Canada’s “economy” is recovering faster than expected, but employment is lagging. The Organization for Economic Co-operation and Development (OECD), a group promoting trade between 37 advanced economies, published the latest unemployment rates for member countries. The data shows Canada is significantly behind its G7 peers, with only a few OECD countries worse off. Canada is also seeing the unemployment rate rise, while its biggest trade partner is seeing the rate fall.
About The Data
The OECD’s unemployment data is organized by the latest rate reported, which isn’t always the same month. Countries report around the same time, but for different months. In particular, Canada and the US’ most recent data point is for January. The rest of the G7 (including the aggregate), and OECD are reporting December’s numbers.

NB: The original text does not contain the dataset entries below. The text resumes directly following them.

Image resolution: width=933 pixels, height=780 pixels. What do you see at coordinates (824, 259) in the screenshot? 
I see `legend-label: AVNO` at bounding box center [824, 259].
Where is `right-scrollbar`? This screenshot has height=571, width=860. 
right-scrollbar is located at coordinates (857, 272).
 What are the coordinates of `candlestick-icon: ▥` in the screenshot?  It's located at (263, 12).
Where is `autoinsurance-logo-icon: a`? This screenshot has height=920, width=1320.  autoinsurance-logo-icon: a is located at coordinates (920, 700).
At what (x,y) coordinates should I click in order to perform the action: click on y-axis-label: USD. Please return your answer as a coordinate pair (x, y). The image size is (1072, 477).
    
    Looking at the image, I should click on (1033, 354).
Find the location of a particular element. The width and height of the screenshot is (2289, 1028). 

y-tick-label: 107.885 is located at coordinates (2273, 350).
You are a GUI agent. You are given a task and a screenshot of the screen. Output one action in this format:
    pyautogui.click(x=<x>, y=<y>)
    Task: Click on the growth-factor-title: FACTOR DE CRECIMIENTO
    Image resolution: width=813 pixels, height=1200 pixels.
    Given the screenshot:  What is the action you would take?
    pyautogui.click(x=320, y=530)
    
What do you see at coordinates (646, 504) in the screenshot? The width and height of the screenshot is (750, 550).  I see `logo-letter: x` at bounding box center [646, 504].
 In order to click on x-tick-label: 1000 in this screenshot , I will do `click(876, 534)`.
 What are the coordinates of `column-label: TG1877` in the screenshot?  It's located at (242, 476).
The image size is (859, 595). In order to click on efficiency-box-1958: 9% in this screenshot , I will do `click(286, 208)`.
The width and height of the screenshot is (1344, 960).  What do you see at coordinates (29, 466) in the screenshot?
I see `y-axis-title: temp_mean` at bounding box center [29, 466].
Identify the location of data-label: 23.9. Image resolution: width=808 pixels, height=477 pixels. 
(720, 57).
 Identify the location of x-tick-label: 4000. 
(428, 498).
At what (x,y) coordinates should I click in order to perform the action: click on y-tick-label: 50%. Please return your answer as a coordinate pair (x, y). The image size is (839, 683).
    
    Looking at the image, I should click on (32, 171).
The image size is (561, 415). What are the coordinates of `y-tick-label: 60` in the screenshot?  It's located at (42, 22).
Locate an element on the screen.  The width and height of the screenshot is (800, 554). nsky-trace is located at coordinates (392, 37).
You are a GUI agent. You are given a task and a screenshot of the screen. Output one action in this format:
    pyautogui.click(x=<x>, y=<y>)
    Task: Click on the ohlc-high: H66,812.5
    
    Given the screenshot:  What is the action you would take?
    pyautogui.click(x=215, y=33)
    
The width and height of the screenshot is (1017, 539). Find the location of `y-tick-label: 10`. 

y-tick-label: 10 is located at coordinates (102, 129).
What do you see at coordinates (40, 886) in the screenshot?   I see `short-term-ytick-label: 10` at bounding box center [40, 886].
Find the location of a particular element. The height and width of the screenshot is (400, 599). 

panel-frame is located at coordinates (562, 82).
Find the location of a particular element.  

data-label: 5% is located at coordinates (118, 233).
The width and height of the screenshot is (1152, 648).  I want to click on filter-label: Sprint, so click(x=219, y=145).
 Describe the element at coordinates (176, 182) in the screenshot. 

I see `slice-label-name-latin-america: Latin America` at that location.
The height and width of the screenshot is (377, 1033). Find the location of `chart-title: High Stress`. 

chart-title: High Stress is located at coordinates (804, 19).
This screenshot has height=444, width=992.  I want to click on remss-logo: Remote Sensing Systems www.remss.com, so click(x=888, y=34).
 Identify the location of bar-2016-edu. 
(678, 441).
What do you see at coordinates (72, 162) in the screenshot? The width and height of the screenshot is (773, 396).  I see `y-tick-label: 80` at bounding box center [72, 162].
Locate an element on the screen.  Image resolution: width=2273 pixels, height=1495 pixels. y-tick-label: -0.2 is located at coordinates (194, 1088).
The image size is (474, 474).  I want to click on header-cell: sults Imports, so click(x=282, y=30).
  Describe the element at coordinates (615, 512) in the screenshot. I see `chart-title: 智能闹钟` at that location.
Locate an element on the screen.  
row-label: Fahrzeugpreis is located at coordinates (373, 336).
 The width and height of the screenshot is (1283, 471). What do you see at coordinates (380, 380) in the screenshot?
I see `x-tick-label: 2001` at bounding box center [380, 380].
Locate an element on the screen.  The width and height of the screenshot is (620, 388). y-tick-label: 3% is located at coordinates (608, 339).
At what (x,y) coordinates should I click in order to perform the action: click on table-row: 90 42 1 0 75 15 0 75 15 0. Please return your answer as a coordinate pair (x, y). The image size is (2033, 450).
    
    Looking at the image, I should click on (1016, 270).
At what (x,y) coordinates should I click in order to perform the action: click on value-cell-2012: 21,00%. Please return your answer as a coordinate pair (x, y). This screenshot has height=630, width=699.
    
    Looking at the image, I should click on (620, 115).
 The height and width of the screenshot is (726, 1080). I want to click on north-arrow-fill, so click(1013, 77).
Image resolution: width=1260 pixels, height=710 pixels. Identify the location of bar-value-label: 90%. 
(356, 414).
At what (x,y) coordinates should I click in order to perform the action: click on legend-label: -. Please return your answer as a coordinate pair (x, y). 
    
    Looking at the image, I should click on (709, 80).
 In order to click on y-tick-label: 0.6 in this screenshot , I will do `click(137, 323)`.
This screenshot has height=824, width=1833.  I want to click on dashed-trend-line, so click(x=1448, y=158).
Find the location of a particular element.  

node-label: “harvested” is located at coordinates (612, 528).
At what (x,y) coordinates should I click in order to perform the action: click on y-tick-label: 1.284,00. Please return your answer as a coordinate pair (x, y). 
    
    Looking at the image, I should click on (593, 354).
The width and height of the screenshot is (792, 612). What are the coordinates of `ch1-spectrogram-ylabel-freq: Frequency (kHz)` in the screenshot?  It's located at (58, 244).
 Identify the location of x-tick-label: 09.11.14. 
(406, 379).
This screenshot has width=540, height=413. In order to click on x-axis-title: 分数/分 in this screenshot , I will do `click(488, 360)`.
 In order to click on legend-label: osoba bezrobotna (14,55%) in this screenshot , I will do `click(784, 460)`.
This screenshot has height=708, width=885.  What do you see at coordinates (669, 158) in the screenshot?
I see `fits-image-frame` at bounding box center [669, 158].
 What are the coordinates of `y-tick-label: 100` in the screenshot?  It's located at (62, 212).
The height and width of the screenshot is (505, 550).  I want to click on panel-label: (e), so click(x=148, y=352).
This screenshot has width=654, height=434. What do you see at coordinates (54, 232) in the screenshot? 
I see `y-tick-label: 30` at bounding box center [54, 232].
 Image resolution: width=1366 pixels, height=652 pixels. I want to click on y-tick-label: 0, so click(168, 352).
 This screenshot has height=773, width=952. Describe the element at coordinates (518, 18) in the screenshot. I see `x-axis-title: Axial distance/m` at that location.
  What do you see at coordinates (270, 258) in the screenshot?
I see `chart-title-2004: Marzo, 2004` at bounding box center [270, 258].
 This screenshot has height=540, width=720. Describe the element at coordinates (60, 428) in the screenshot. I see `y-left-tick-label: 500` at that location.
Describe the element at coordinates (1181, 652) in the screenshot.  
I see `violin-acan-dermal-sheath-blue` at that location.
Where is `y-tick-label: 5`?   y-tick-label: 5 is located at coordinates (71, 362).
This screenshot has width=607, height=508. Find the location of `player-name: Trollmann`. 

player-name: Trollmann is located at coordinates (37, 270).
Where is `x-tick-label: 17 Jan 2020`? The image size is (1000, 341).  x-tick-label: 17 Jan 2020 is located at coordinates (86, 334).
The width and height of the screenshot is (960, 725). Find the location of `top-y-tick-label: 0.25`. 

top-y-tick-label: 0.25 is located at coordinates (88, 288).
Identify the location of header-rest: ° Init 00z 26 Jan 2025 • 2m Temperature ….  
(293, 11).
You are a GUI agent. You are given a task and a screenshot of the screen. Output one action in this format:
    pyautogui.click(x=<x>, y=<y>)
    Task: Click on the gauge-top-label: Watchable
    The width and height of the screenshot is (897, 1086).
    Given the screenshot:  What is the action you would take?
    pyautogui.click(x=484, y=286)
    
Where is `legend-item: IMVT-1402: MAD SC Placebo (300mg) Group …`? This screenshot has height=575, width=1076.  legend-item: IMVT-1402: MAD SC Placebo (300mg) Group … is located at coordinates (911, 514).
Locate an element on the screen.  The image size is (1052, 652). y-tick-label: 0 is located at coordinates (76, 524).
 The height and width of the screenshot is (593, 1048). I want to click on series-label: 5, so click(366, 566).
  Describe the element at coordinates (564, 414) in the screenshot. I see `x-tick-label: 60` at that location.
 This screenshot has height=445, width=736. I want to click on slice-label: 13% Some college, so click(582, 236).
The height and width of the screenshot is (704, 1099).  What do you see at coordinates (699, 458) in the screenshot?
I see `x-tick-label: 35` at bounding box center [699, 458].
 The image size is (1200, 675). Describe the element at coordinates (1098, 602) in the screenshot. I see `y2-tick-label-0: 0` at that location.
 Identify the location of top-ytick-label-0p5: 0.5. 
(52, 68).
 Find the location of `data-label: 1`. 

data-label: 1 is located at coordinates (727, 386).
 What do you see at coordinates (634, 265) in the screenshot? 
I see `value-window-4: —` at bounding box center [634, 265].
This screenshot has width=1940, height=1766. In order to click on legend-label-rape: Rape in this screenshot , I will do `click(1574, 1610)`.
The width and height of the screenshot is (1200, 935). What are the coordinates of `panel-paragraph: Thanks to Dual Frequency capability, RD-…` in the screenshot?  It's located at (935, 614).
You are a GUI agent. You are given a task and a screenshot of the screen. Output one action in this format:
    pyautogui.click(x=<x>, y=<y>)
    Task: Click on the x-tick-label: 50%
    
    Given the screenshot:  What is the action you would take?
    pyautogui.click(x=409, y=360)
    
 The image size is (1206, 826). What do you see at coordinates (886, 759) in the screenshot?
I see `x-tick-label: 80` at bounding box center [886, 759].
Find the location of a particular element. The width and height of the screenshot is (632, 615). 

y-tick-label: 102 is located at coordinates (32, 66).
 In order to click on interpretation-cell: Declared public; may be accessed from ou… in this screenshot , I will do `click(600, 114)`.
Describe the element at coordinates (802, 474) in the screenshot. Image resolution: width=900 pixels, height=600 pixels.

Does this make the comparison unfair? Nope. Some data points will be a little more stale, but the gap and direction of change are important. Substantial gaps aren’t likely to close, in just a month or two. Likewise, indicators with small lateral movements are likely stable. At this point, most countries are way past their worst economic woes, and are focused on recovery. The rates help tell us a lot about how countries are faring with the pandemic.
Canadian Unemployment Makes A Sharp Increase, Topping The G7
Canada’s unemployment rate made a sharp rise, making it one of the worst rates of any advanced economy. The unemployment rate fell to 9.4% in the last reported data point, up 8.8% from the previous month. A sharp uptick that brought the rate 67.86% higher than the same month last year. Canada’s unemployment rate is now much higher than most of its peers.
How Does Canada’s Unemployment Rate Compare?The unemployment rate of G7 countries, and the OECD average for the latest reporting period. Source: OECD, Better Dwelling.
U.S. Unemployment Is Falling, While Canada’s Rate Is Rising
The U.S., Canada’s biggest trade partner, is doing considerably better in terms of unemployment. OECD data shows the US unemployment rate was at 6.30% at the last data point, down 5.97% from a month before. This is 32.98% lower than Canada’s unemployment rate. Equally important is this rate is falling, while Canada’s rate has been rising over the same period. Things are getting better in the US, and worse in Canada.
The G7 Average Unemployment Rate Is 39% Lower Than Canada
Canada’s unemployment rate is much higher than its G7 peers. The G7 average rate of unemployment is 6.06% at last reporting, up 1.00% from the month before. The rate is 39.19% lower than Canada’s last reported rate. Japan is the lowest country in the group with an unemployment rate of just 2.90%, 69.15% lower than Canada’s. Canada’s unemployment isn’t just significantly higher. It’s last reported number is the highest rate of any G7 country, by a large margin.
The OECD Average Unemployment Is 26% Lower Than Canada
The OECD’s 37 member average, is also much better than Canada’s unemployment rate. The average was last reported at 6.88%, virtually flat from the month before. This rate is 26.76% lower than Canada’s latest rate. Only 7 OECD countries rank above Canada, and they include Chile, Lithuania, and Greece. These countries all had significantly higher unemployment rates than Canada, before the pandemic. They’re also not typically compared, due to the size of their GDP in contrast to Canada.
Different countries are likely to be at different points of their recovery. Different rates shouldn’t be surprising, but large gaps and rising unemployment rates are concerning. Canada is trailing its G7 peers, and very few OECD countries are doing worse. Oddly enough, Canada’s real estate is rising the fastest out of any G7 country at the same time. It would appear Canada is focused on an entirely different goal from the rest of the pack.